The bank has maintained its emphasis on technology, introducing successively debit cards, Internet banking and transactions by mobile telephone. It dominates all of those segments today with more than 50 percent of the Hungarian market. OTP also boasts more than 1,100 automated teller machines, nearly half of all ATMs in the country. “Now we can offer a very wide selection of products and a very good service,” says Csányi.

The banker also played a key role in persuading the government to privatize OTP in a way that would keep it in Hungarian hands, over the objections of thenFinance minister Lajos Bokros, who wanted to sell it to a foreign bank. It wasn’t an obvious decision at the time, given the advantages and richer price that a sale to a foreign institution could have brought, but OTP’s improved performance and the desire for a national champion won the day. The government sold a one-third stake for $89 million to Hungarian and foreign investors in an IPO in 1995; it sold an additional 39 percent in two further offerings in 1997 and 1999. The remainder of the shares were given to Hungarians whose property had been expropriated under Communism.

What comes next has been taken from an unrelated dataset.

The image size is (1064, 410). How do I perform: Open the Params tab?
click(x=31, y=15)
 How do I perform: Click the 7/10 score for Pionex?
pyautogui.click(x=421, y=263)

Far from being a disadvantage, the lack of a strategic partner allowed OTP to tailor its technology platform, products and pricing to the Hungarian market rather than importing systems and managers from abroad. Csányi “did the right thing,” says Péter Kisbenedek, chief executive of Erste Bank Hungary. “He selected good people around him. They modernized the bank and managed to keep more of their clients than anyone would have expected. It’s his achievement.”

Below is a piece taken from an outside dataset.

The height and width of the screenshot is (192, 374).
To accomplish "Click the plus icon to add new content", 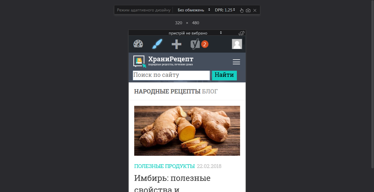I will (x=176, y=44).
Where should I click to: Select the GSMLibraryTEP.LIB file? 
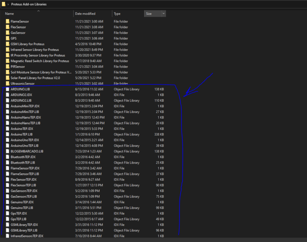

Today foreign institutional investors own 83 percent of OTP, the EBRD and other international investors about 2 percent and Hungarian investors 4.4 percent. Management and employees have 3.1 percent and the bank itself the remainder. The government retains a single preference share, which gives it a say over any change of management.

Many bankers believe Csányi owns much more of OTP than the 1.87 million shares, or 0.7 percent stake, that he discloses in the bank’s financial statements. Some speculate that he owns as much as 25 percent through offshore accounts. “Nobody knows how much he has indirectly,” says Éva Várhegyi, a financial consultant and board member of the Hungarian Central Bank. Even the EBRD admits to being in the dark. “We of course would support transparency about ownership,” says the bank’s Geiger. Csányi insists he owns only the shares that the bank discloses.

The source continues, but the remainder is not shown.